We report a rare case of anti-Ri-associated paraneoplastic ophthalmoplegia-ataxia syndrome in a 72-year-old woman. Neurological symptomatology, characterized by blurred vision, diplopia, and progressive gait disturbance, preceded the discovery of breast cancer by 3 months and simulated non-paraneoplastic inflammatory or neurodegenerative syndromes. The breast lesion was, in fact, impalpable on examination and completely asymptomatic for its small size. MRI showed nonspecific inflammatory signs characterized by hypointense lesions of the brain stem and the lenticular nuclei, and diffuse alterations of the white matter. A CSF examination showed classic inflammatory changes such as lymphocyte pleocytosis and the presence of high IgG levels. In addition, this subtype of breast cancer (ER+, PR+, HER2−) is the major one associated with PNSs. The present case illustrates that the recognition of PNSs is important, since neurological symptoms almost invariably pre-date direct symptoms of the primary tumor, and treatment at early stages may provide a better chance of a good outcome; furthermore, the presence of the anti-Ri antibody can help to identify women with opsoclonus/myoclonus and ataxia, who often suffer from breast cancer [23, 24]. We have now illustrated the occurrence of anti-Ri even in the absence of opsoclonus, thus enlarging its clinical spectrum. In this way, our findings further reinforce the belief that opsoclonus/myoclonus cannot be considered syndromic of anti-Ri antibody-associated paraneoplastic syndrome.

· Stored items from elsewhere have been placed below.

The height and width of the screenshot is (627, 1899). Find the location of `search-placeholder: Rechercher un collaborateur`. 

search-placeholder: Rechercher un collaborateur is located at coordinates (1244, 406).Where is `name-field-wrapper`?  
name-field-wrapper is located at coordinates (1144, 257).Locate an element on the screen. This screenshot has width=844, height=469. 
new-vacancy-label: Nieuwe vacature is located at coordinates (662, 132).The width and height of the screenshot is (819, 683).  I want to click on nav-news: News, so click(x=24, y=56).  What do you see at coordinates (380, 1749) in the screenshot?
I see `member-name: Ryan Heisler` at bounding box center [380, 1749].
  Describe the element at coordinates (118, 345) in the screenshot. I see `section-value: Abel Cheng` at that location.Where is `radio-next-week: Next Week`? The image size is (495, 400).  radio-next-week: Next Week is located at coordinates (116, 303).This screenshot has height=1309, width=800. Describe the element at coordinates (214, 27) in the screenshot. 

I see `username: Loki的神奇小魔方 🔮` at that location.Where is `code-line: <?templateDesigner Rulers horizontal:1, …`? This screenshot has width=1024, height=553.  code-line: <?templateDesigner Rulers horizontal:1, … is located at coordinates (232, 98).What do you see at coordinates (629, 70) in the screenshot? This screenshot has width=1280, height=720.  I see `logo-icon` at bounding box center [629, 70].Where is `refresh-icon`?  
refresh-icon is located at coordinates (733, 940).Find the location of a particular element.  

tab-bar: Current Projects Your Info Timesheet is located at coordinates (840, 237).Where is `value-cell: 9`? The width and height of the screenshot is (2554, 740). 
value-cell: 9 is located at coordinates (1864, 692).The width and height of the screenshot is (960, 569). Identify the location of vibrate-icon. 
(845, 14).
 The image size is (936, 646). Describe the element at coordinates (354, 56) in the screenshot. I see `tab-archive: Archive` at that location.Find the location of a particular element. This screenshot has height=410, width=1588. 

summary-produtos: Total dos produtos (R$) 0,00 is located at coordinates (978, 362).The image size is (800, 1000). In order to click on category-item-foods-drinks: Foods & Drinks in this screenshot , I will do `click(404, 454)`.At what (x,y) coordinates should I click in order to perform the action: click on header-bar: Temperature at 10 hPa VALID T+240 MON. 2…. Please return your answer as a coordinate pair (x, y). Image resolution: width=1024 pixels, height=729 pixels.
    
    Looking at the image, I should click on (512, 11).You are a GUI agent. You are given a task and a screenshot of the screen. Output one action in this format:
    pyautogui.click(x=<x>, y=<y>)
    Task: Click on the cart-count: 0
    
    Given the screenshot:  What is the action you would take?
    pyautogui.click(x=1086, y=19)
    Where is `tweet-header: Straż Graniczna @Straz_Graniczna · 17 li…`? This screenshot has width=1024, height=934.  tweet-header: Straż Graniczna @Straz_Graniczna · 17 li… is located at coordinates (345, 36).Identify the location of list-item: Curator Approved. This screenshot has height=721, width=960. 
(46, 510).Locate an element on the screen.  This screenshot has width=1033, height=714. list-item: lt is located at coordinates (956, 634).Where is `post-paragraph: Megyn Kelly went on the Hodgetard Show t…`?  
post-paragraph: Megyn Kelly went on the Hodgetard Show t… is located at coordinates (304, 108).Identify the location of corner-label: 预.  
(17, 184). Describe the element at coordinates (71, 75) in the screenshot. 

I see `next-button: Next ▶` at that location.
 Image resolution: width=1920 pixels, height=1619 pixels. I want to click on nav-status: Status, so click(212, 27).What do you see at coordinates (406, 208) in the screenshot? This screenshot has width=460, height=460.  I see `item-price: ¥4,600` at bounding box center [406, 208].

The diagnosis of PNSs is often late, as in this patient, but treatment at an early stage may provide a good prognosis. However, standard surgical treatment and adjuvant treatments may not cure neurological symptoms. Furthermore, this is one of several cases of anti-Ri PNSs not associated with myoclonus and it reinforces the belief that OMS is not pathognomonic of the associated anti-Ri PNSs.